After I got out I slowly dried myself off in full view of Nick- if he was facing the shower that is. I didn't look at him as I pulled my shirt down and my boxers and sweatpants up. But I glanced at his bed as I left the shower and saw that he was indeed facing the shower although his eyes were closed. At least, they were right now. When I laid back down on my bed I saw that Nick had turned around on his bed so that he was facing me now. Still with his eyes closed, pretending to sleep.

I began to touch myself but Nick didn't follow suit so soon I gave up. Instead I simply looked him up and down, analyzing his handsome, guant face, those long eyelashes, his parted, full lips, his messy brown hair that needed to be combed. My eyes couldn't help but track down his body. There was nothing to see really but he looked sexy in his clothes anyway. They were like gym clothes, a t-shirt and sweatpants that came from Adidas.

His shoes were nice, although it was crazy he had them on the bed. He had big shoes, and he needed to clean the bottom of them. He began to breathe sharply, and I deduced he was probably dreaming. Slowly and silently, I got off of my bed.

I crept over to the side of Nick's bed and I looked at him up close. I wished I could touch his soft brown hair. I glanced down at his arm and saw the sw*stika tattoo amidst many other playful or random images like the playboy bunny. Why did he even have this tattooed on him? He seemed nice to everyone on the unit, no matter their race. And he clearly wasn't straight up homophobic. In fact he had no problem with me.

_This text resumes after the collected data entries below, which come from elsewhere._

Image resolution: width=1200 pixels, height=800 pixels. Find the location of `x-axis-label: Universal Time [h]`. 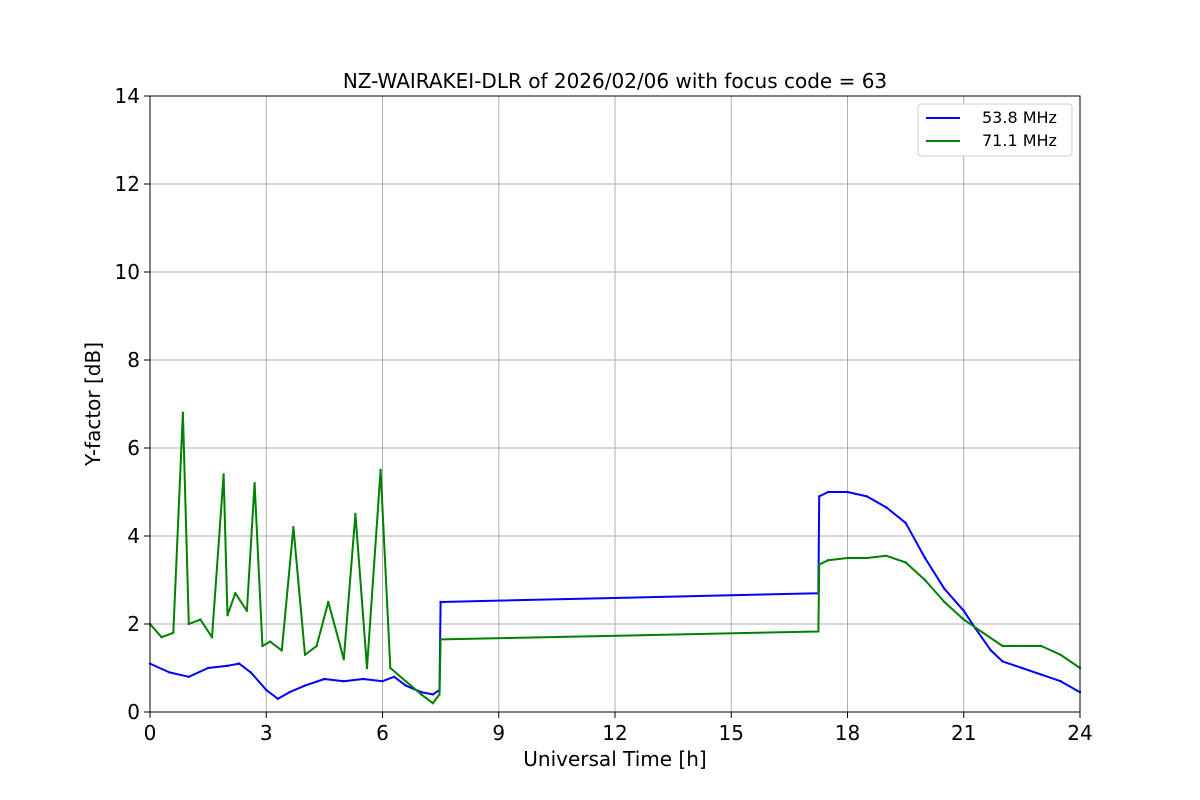

x-axis-label: Universal Time [h] is located at coordinates (614, 759).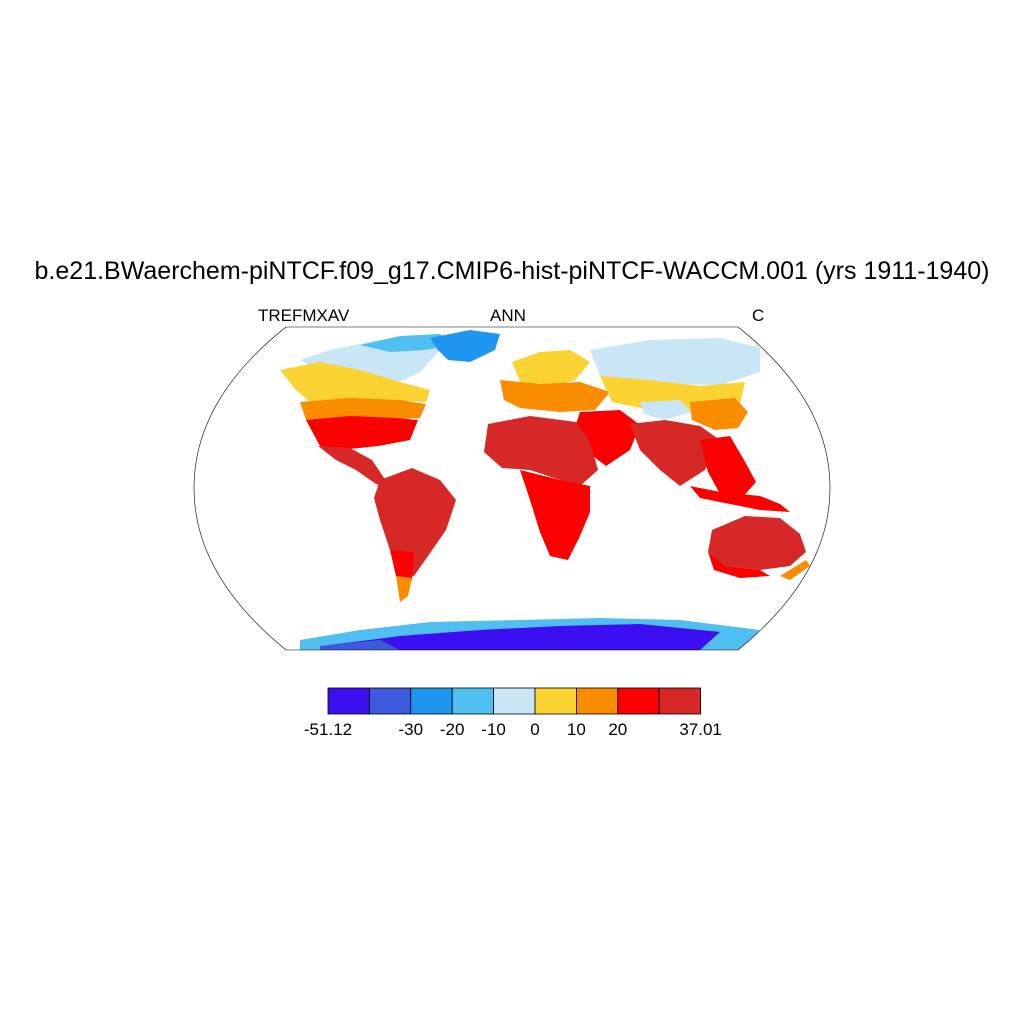  I want to click on siberia, so click(675, 362).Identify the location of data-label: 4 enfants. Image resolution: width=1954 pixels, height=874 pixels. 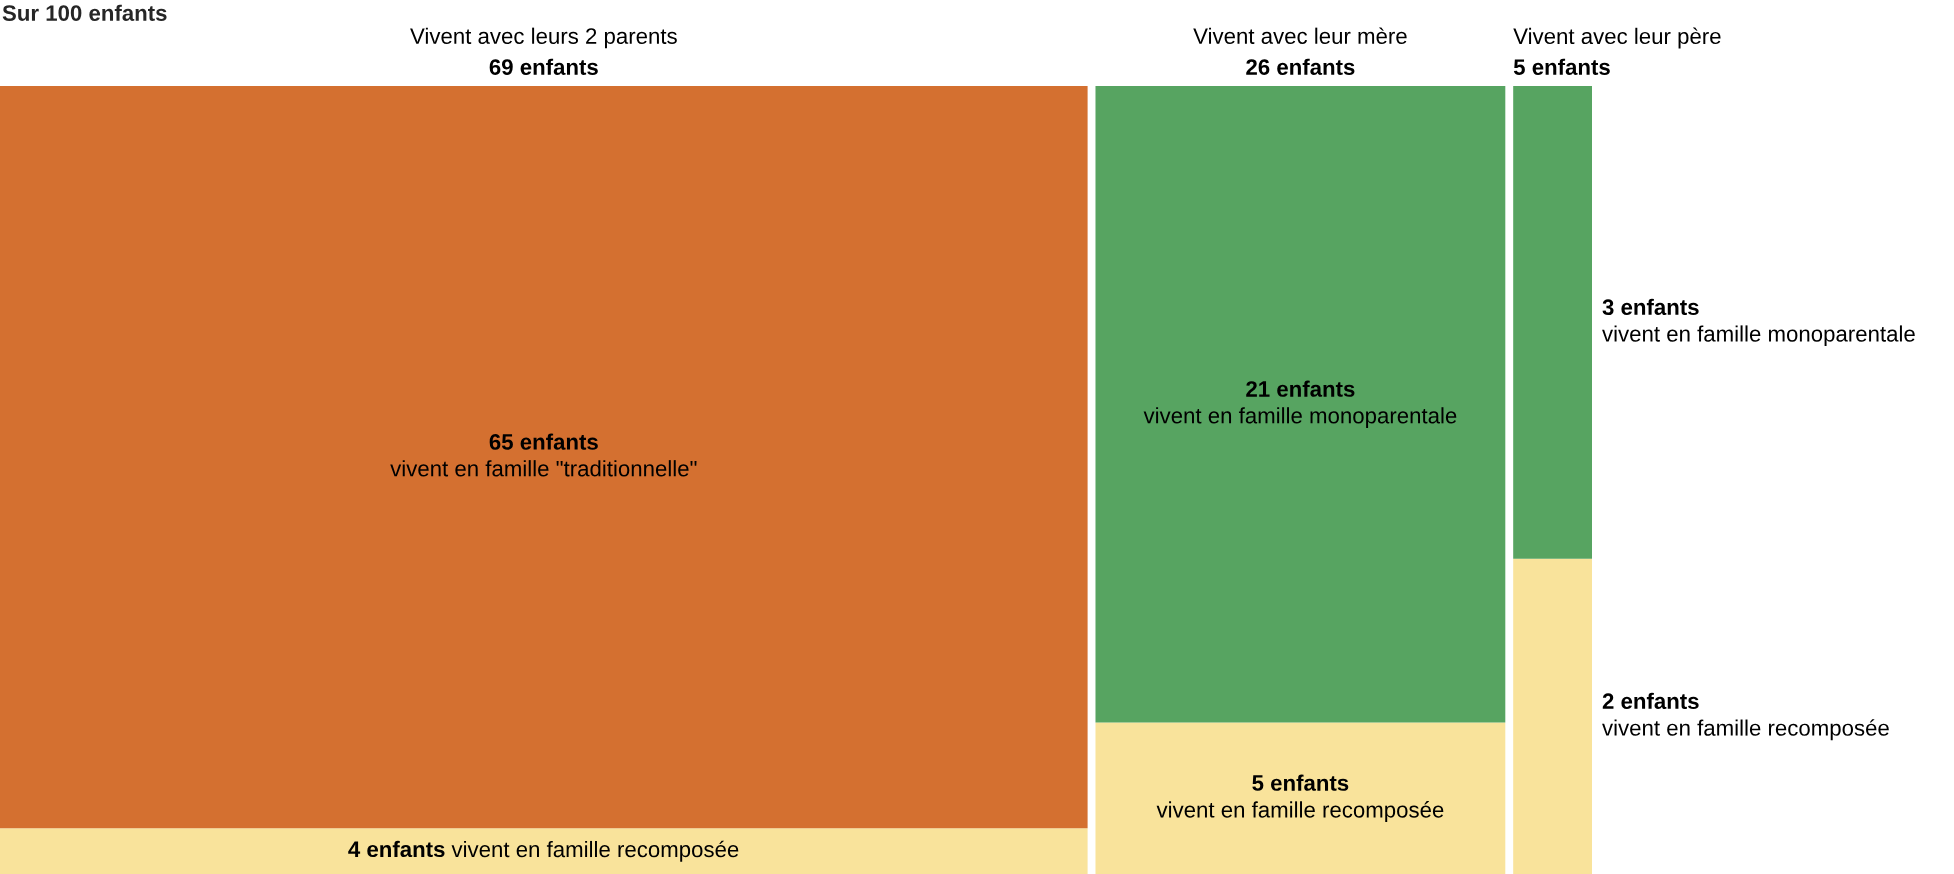
(396, 849).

Or at least he didn't for now, but if he caught me inches away, staring at him he sure would. I booked it back to my bed and got under the covers. I continued to look at my roommate. After quite some time had passed he awoke and caught me staring. I looked away blushing but I could hear him chuckling. I laughed nervously.

"Is it dinner time yet?"

He asked me.

"Not yet," I responded sheepishly, "but thirty minutes until smoke break."

Nick laughed again. I wiped sweat from my forehead.

"Dude you're fine." Nick told me.

"What?"

"I meant I don't care."

I looked at him swiftly.

"Don't care about what?" I asked.

"I don't care what you do," he replied, "I mean you can do whatever you want, I don't care. Doesn't bother me. So long as we understand each other. Meaning you don't talk to me people. If you catch my drift."

I was shocked. What exactly was he trying to say? I laughed out of sheer anxiety.

"I don't talk to people," I said firmly, "so that will never be a problem. But I'm not sure what you mean otherwise."

My roommate simply grinned at me. Do whatever you want." He said.